愛媛大学第二内科の渡邊早苗氏らは、以前に、左室肥大またはインスリン抵抗性を有する本態性高血圧患者では、動脈壁の膨張性や拡張期灌流の低下が認められることを報告した。これらは動脈硬化の進展に関与すると考えられている。一方、最近ではARBが動脈壁硬化を改善することが脈波伝達速度(PWV)の評価により示唆されている。

 同氏らは、本態性高血圧患者に対してバルサルタンを長期投与することで、動脈壁硬化を改善し、冠動脈イベント発症を抑制しうることを報告した。

 今回対象としたのは本態性高血圧患者24例(男性13例、女性11例、平均年齢65歳、治療前平均血圧160/89mmHg)で、バルサルタンは40〜80mg/日投与した。投与前、投与12カ月後、同24カ月後に血圧と脈拍、Bモードエコーにより内膜-中膜厚(IMT)、プラークスコア(PS)、cross-sectional distensibility coefficient(CSDC)、stiffness β、Vd(平均拡張速度)/Vs(平均収縮速度)ratioを評価した。

 その結果バルサルタン投与により、投与12カ月後および24カ月後の血圧はそれぞれ、143/80mmHg、141/82mmHgと有意に低下した(p<0.05)。平均IMT、および最大IMT、PSには治療前後で有意な変化は認められなかった。

 また、治療前に比べ治療12カ月後のCSDCには有意な変化は認められなかったが、治療前および治療12カ月後に比べ治療24カ月後のCSDCは1.84±0.93×10-3/mmHg、2.03±1.03×10-3/mmHg→3.05±1.81×10-3/mmHgと有意に上昇していた(p<0.05)。

 stiffness βは治療前と治療12週後では有意な変化は認められなかったが、治療前に比べ治療24週後には12.8±9.2→8.6±5.1と有意に低下していた(p<0.05)。治療前に比べ、Vd/Vs ratioは治療12週後には有意な変化は認められなかったが、治療24週後には0.47±0.11→0.50±0.11と有意に上昇していた(p<0.05)。

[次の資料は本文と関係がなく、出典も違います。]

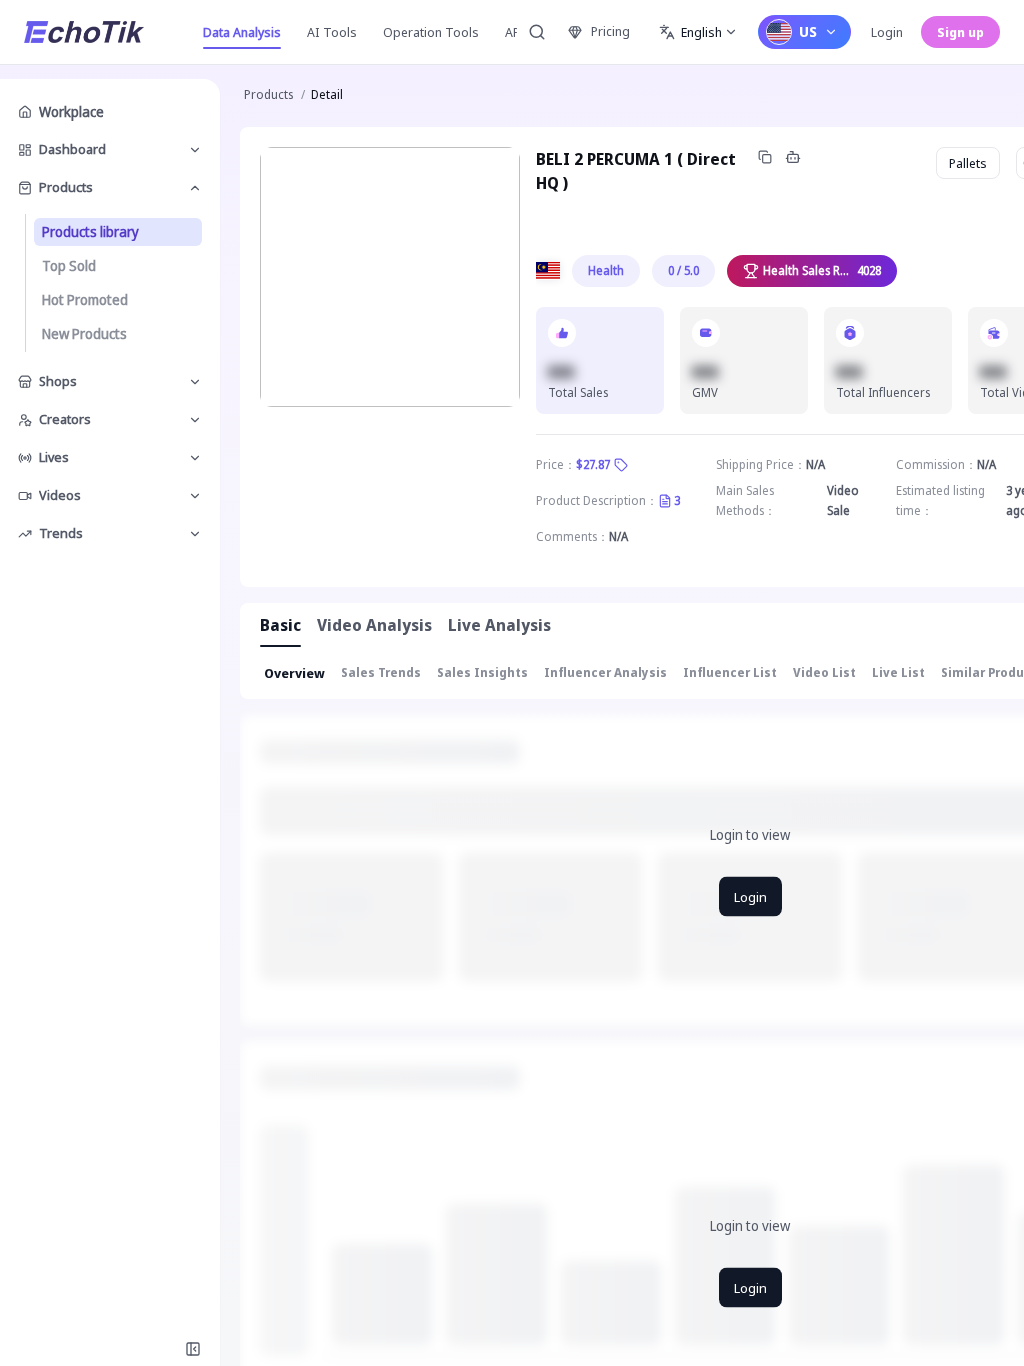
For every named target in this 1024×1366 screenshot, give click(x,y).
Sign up (960, 32)
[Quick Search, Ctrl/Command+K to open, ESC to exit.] (537, 32)
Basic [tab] (280, 625)
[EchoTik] (84, 32)
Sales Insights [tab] (482, 672)
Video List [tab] (824, 672)
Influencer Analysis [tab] (605, 672)
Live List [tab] (898, 672)
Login (887, 32)
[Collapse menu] (193, 1349)
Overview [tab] (294, 673)
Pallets (968, 163)
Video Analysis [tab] (374, 625)
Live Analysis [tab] (499, 625)
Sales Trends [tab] (381, 672)
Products (268, 94)
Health (606, 270)
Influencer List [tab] (730, 672)
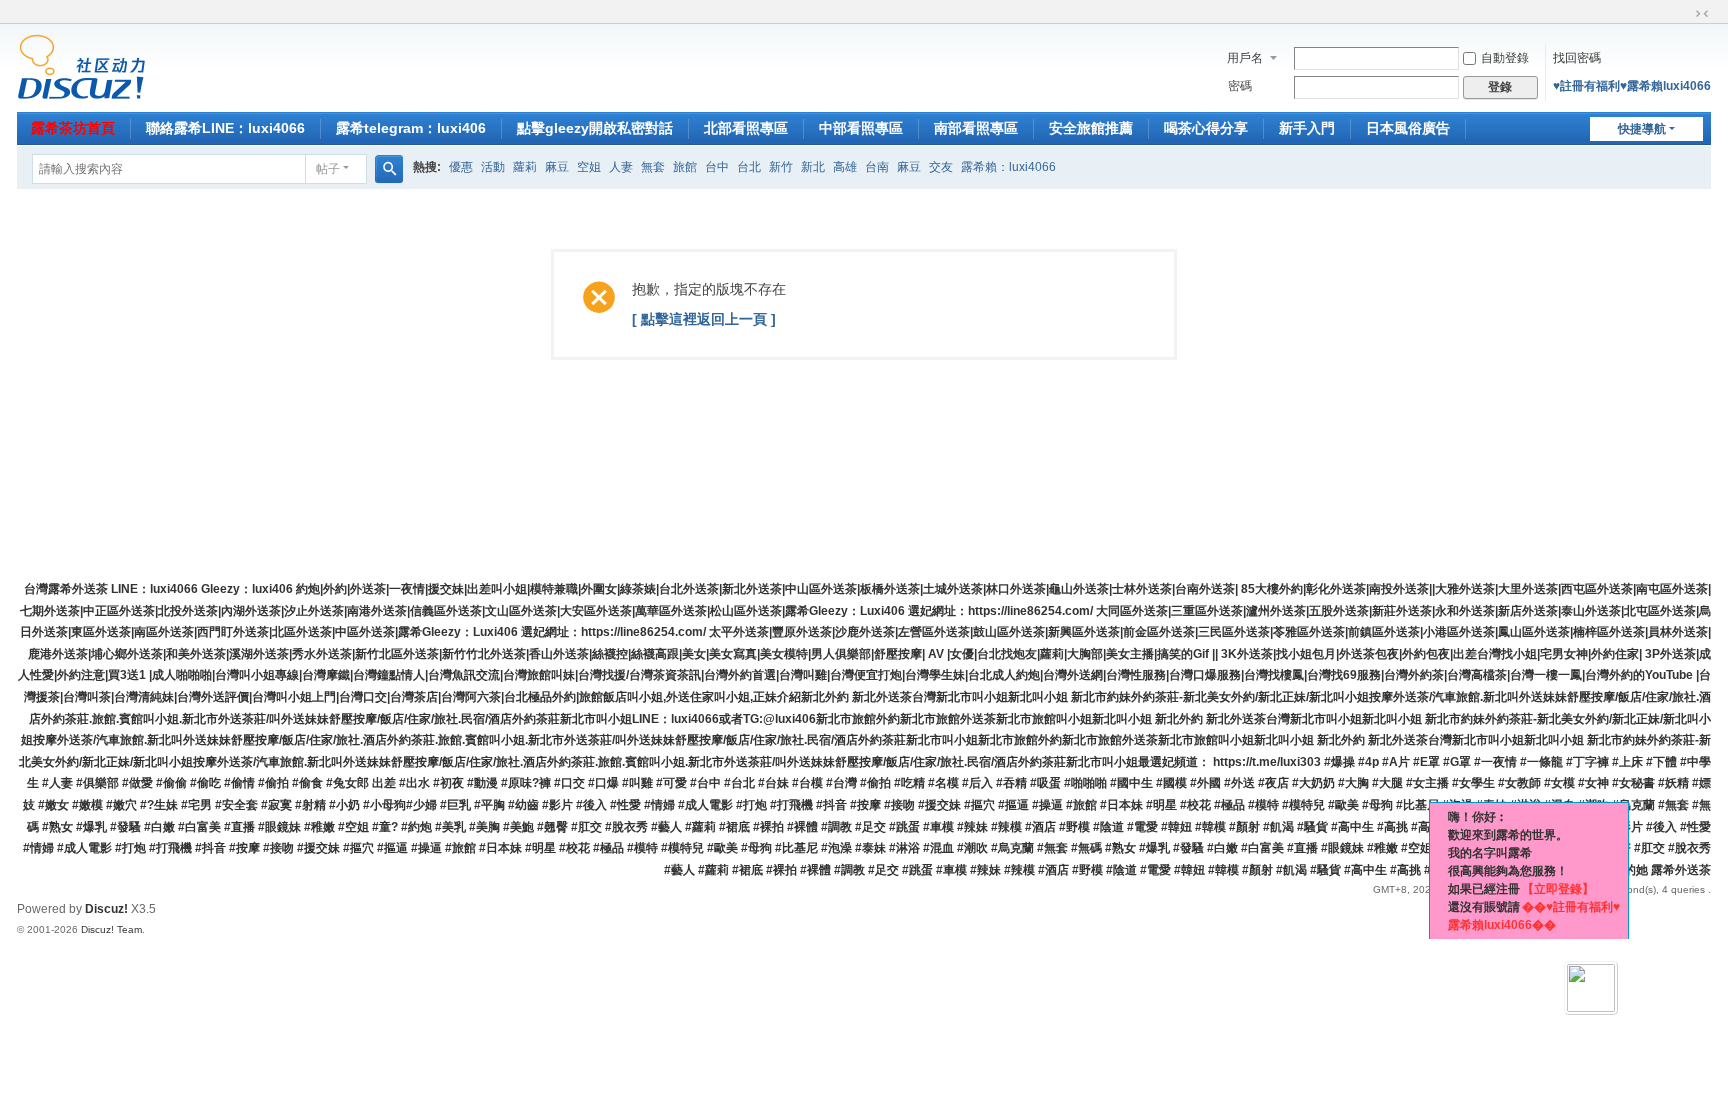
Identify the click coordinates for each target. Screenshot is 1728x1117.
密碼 (1240, 86)
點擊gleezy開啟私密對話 (595, 128)
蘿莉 (525, 167)
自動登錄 (1505, 58)
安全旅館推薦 (1091, 128)
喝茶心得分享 (1206, 128)
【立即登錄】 (1558, 889)
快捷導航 (1642, 129)
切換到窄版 (1702, 14)
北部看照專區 (746, 128)
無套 (653, 167)
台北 (749, 167)
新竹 (781, 167)
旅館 (685, 167)
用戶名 (1245, 58)
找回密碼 (1577, 58)
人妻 (621, 167)
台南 (877, 167)
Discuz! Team (111, 929)
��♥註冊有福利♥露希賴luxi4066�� (1534, 916)
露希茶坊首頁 (73, 128)
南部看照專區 (976, 128)
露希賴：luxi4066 (1008, 167)
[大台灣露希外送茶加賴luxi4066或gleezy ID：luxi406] (81, 66)
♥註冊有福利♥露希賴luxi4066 (1632, 86)
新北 (813, 167)
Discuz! (106, 909)
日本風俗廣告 (1408, 128)
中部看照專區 (861, 128)
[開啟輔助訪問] (1683, 14)
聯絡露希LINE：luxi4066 (225, 128)
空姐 (589, 167)
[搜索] (389, 169)
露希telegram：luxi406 (411, 128)
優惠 (461, 167)
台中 (717, 167)
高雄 (845, 167)
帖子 (328, 169)
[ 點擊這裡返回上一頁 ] (704, 319)
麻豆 (557, 167)
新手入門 (1307, 128)
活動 (493, 167)
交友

 これらの結果から渡邊氏は、バルサルタンの長期投与は動脈壁硬化および血行動態を改善し、本態性高血圧患者の冠動脈イベント発症を抑制しうると述べた。(中野哲史、医学ライター)


訂正 本文の第3〜第6段落に投与後の治療期間などとして、「12週後」「24週後」とありましたが、いずれも「12カ月後」「24カ月後」の誤りでした。お詫びして上記のように訂正いたします。